Michael Chang recalls his surprising win at the 1989 French Open and why he thinks divine intervention kept him playing while his body told him to stop
No one, not even his father, believed Michael Chang would win the 1989 French Open.
Photo: getty images

Thirty years ago, a 17-year-old Chinese American, Michael Chang, out of the blue won the French Open, serving underhanded at one point while severely cramping in knocking out world No. 1 Ivan Lendl in the fourth round along the way.

But it was the backdrop of his championship many forget, the crushing of the political uprising in Beijing’s Tiananmen Square, the victims of which Chang dedicated his victory while accepting the trophy on the picturesque red clay in Paris. It was a moment in time when an unexpected sports triumph intersected with a historic event. And Chang doesn’t believe it just happened that way but instead took divine intervention.

“I have often told people that I often feel in my heart that it was the tournament that I felt God wanted me to win, not necessarily for myself but just to put a smile upon Chinese people’s faces around the world during which there wasn’t a whole lot to smile about,” he said.

“I think it took their mind off of what was happening over there even if just for a moment. I don’t  think it was by coincidence that the French Open that year was won in the fashion and in the manner in which it was won. I just think it can’t be by coincidence that all those things happened in Beijing exactly during that period of time.”

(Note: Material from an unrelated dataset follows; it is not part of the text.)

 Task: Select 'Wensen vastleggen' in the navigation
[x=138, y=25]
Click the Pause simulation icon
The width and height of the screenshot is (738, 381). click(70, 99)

The authoritarian response to the uprising began to unfold over the middle weekend of the tournament. When he wasn’t practicing or playing, Chang stayed in his room watching the news.

In that fourth-round encounter Chang actually started walking toward the chair umpire to default at 2-1 in the fifth set. And then, Chang recalled, “I had just an incredible conviction of heart; it was almost as if God stopped me in my tracks and said, ‘Michael, what are you doing?’”

Chang would famously serve underhand because his cramping was so bad, a tactic he said he never tried before or after.

His father did not witness the comeback. “My mom was kind of like, ‘Why are you going back now, you know he is going to play Lendl?’” Chang recounted. “He was just like, ‘Well, I need to get back to work; Michael is probably not going to win that match.’”

Chang is still involved in the game through coaching, tutoring Kei Nishikori, ranked No. 7 in the world. Has Nishikori ever tried the underhand serve? Chang laughed at the suggestion. “I don’t know if you have ever seen Kei do it in exhibitions,” he said, “but it hasn’t been a pretty sight.”